> Exercise instructions:
Could you rewrite the rows from the line containing "Task: Click the feather app icon in title bar" through the end of the rows, with "feather" switched to "star" and everything else unchanged? Leave the pictures out of your answer.

> Stored data:

======

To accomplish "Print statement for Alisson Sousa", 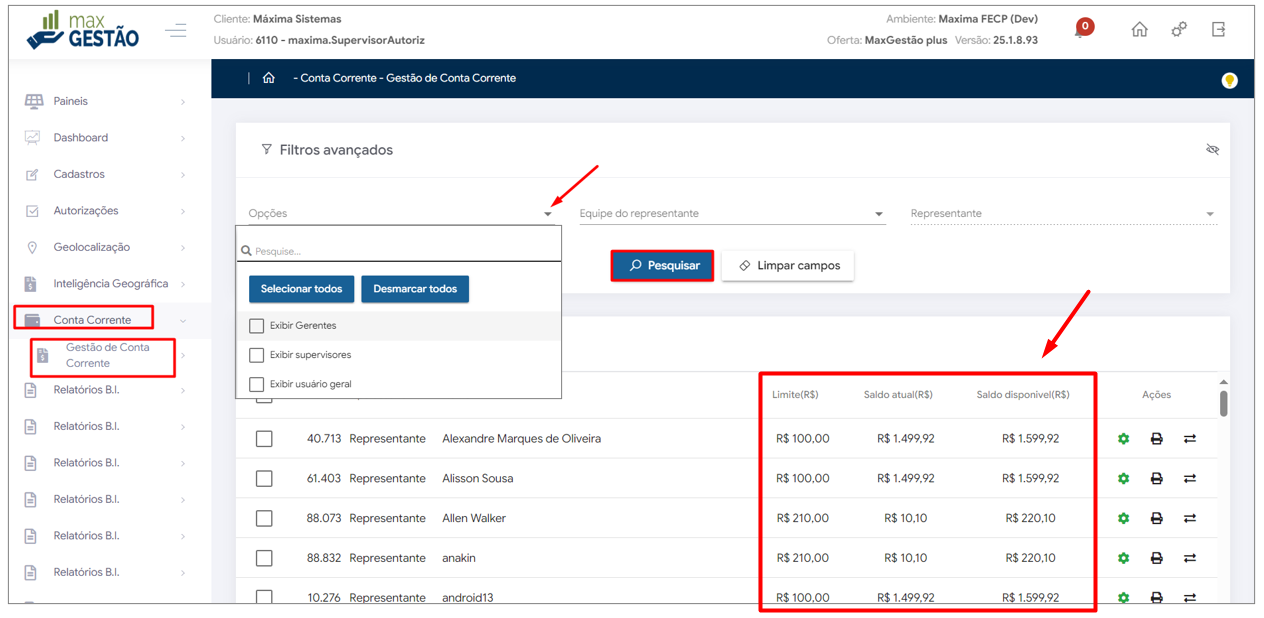I will (1156, 479).
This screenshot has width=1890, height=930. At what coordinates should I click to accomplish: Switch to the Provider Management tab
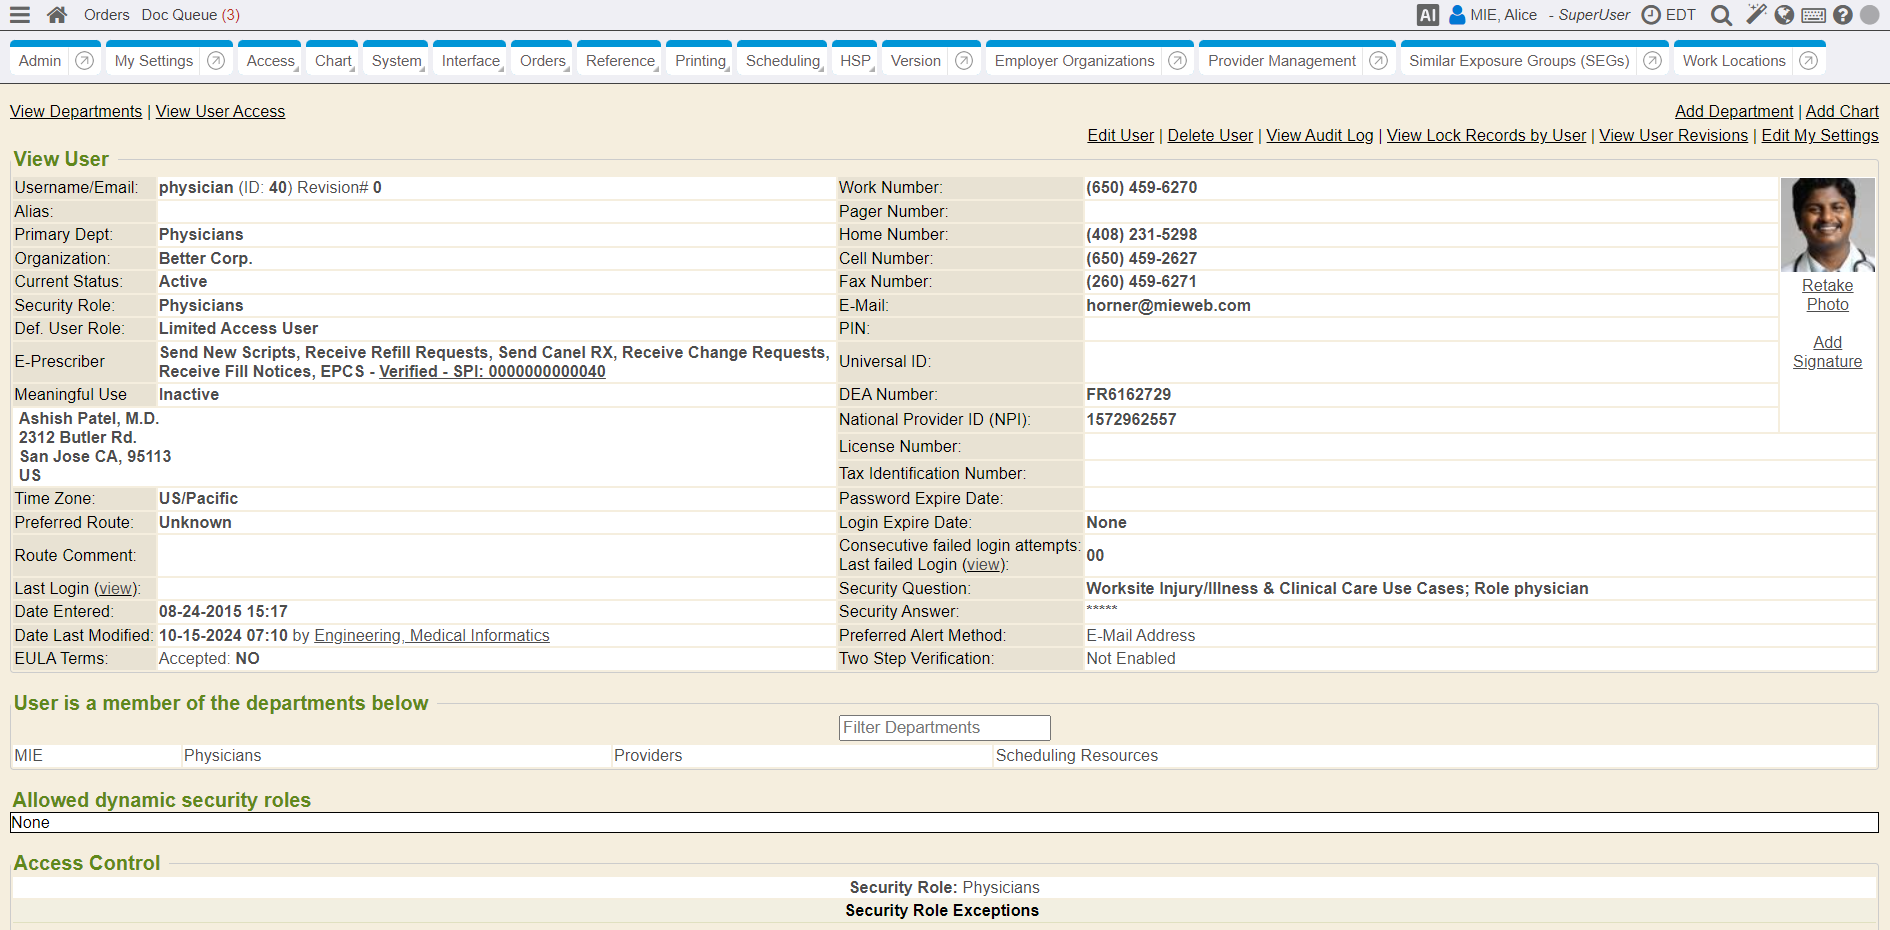[1281, 61]
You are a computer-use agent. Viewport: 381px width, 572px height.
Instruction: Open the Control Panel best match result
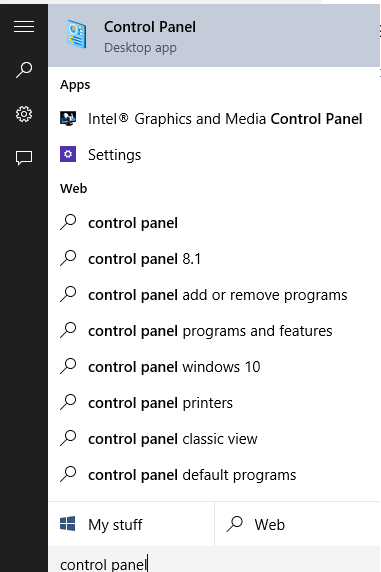coord(214,35)
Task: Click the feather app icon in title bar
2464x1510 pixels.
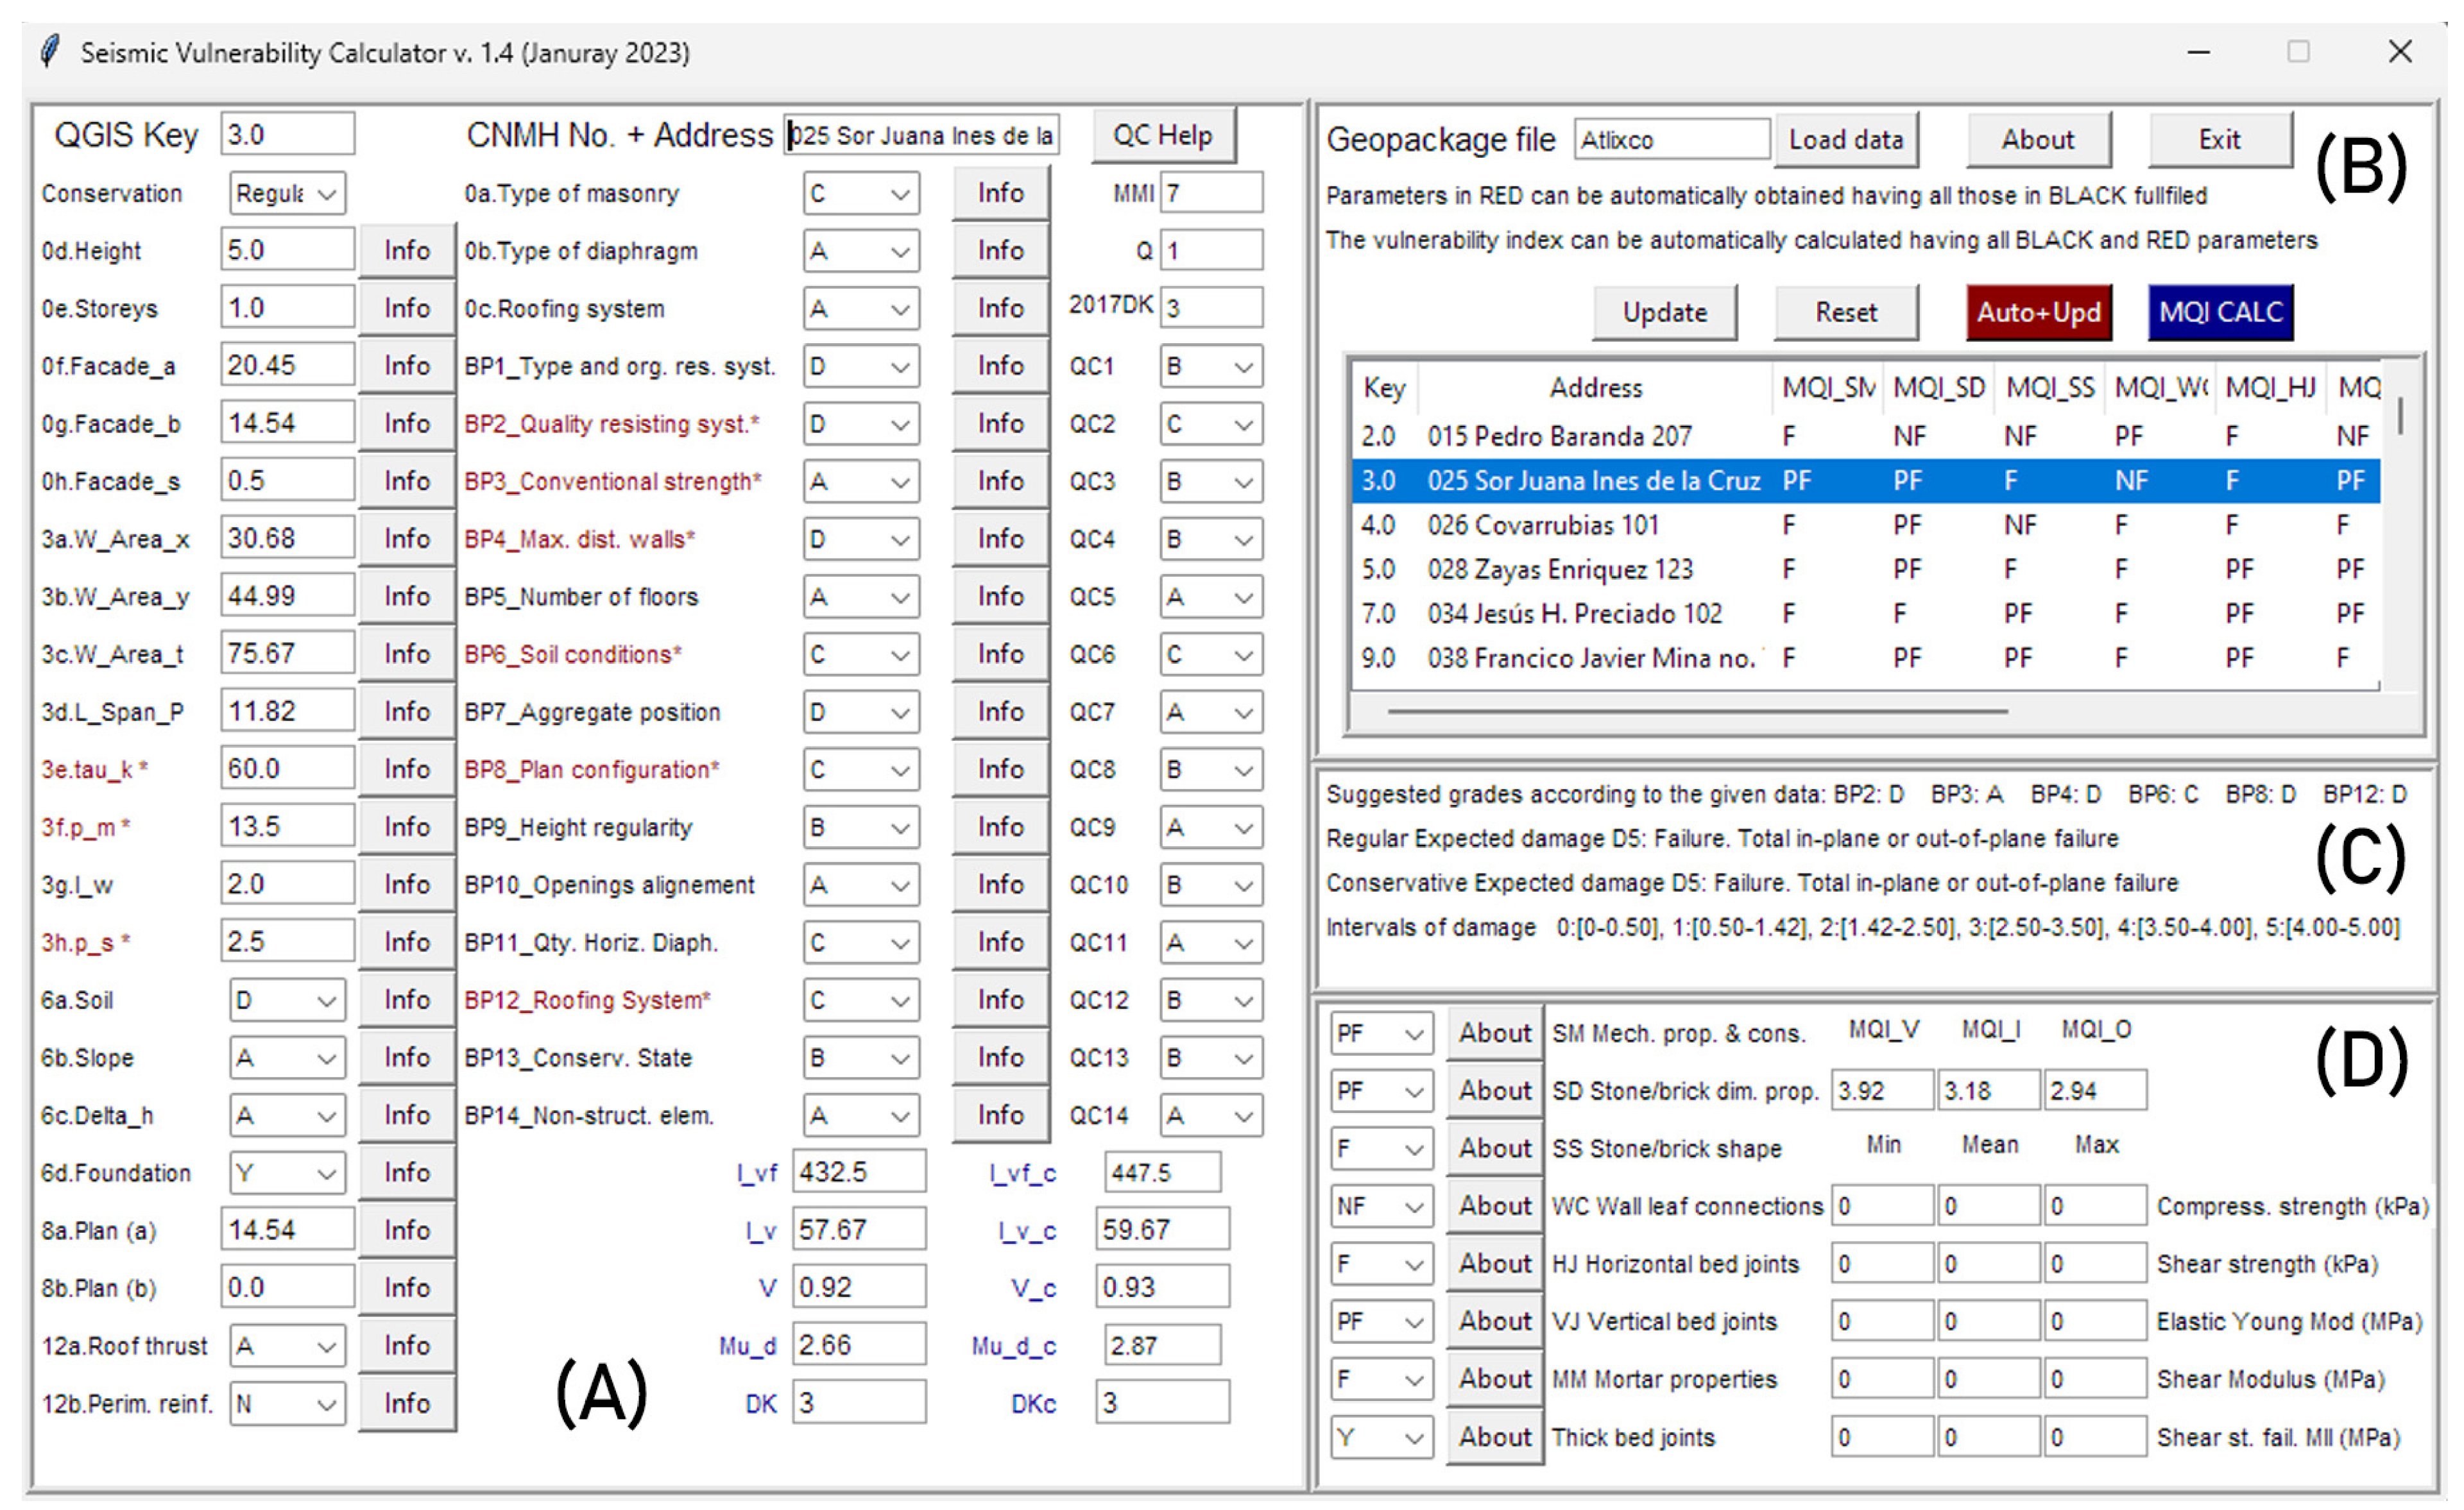Action: (51, 51)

======

> Exercise solution:
Task: Click the star app icon in title bar
2464x1510 pixels.
Action: (51, 51)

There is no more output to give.